Problem 1: According to the figure caption below, what was thin-layer chromatography used for in panel B, and what did it show? Answer in one to three sentences.
Problem 2: Translate this sentence from the figure caption below into Spanish: "The production of DKPs in *B. unamae* CK43B was promoted by 0.2 mM indole plus 1.0 mM gallic acid."
Problem 3: In the figure caption below, which solvent mixture was used to develop the TLC?

━━ Page text ━━

FIG 6 — Transcriptional changes in *B. unamae* CK43B and enhanced production of diketopiperazines (DKPs) in the presence of indole and gallic acid. (A) Bacterial cells were statically cultured in LB medium supplemented with no chemical additives, indole (0.2 mM), gallic acid (1.0 mM), and indole (0.2 mM) plus gallic acid (1.0 mM) in petri dishes at 28°C for 24 h. *arhd*, aromatic-ring-hydroxylating dioxygenase; *unaI*, autoinducer synthase; *unaR*, *luxR* homologue for the biosensor. Statistical significance was calculated by one-way ANOVA with *post hoc* Duncan’s multiple-range test. Data represent the means ± SD (n = 4). Scripts a to c denote significant differences (for each gene) (*, *P <* 0.05; **, *P <* 0.01). (B) Semiquantitative analysis of DKPs using thin-layer chromatography (TLC). The production of DKPs in *B. unamae* CK43B was promoted by 0.2 mM indole plus 1.0 mM gallic acid. A total of 200 ml of LB medium supplemented with 0.2 mM indole, 1.0 mM gallic acid, and 0.2 mM indole plus 1.0 mM gallic acid was statically cultured at 28°C for 24 h. Culture fluid was extracted twice with an equal volume (200 ml) of acidified EtOAc, and the presence of DKPs was confirmed using TLC. TLC was developed in hexane-EtOAc (1:2) and sprayed with a vanillin-sulfuric acid reagent.

━━━
━━ Data extracts ━━

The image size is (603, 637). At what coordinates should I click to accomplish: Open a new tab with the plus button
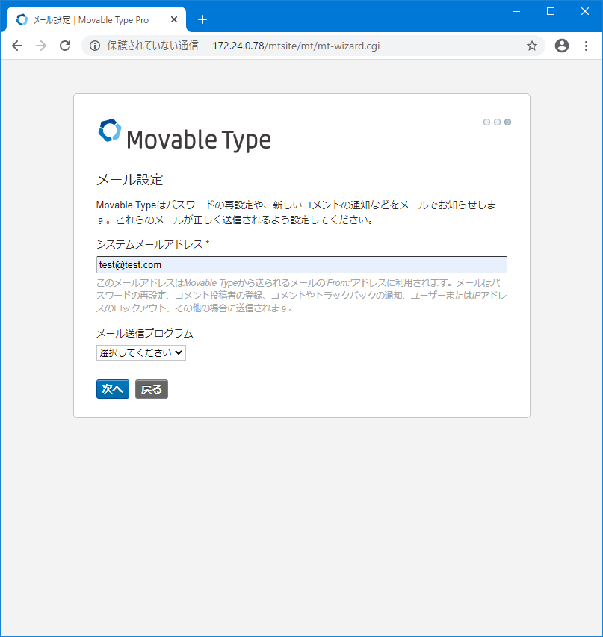pyautogui.click(x=202, y=19)
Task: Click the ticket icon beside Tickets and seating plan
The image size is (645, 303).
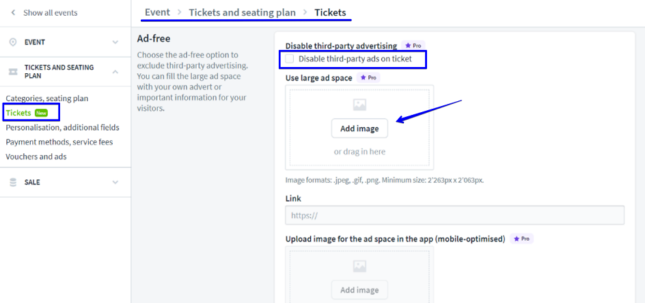Action: (x=13, y=72)
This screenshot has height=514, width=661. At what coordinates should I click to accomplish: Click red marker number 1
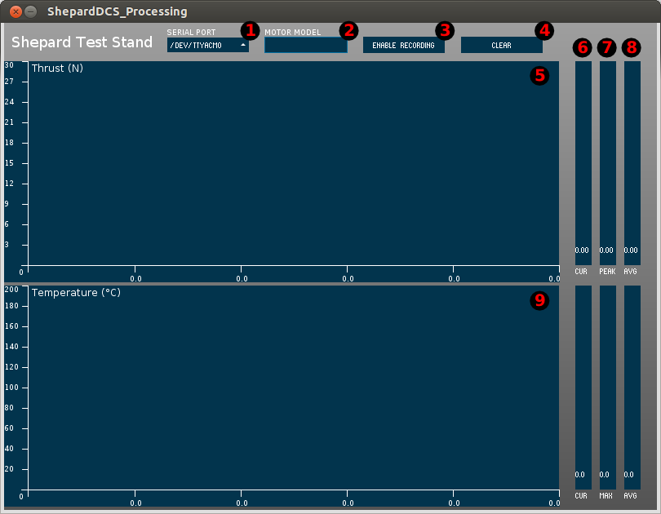[250, 30]
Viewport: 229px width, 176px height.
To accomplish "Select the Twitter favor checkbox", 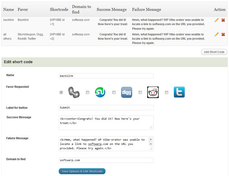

━━━

Exercise solution 1: Thin-layer chromatography was used for semiquantitative analysis of DKPs and to confirm that DKPs were present in the extracted culture fluid. It showed that adding 0.2 mM indole plus 1.0 mM gallic acid promoted DKP production in *B. unamae* CK43B.

Exercise solution 2: La producción de DKP en *B. unamae* CK43B fue promovida por indol 0,2 mM más ácido gálico 1,0 mM.

Exercise solution 3: Hexane-EtOAc (1:2).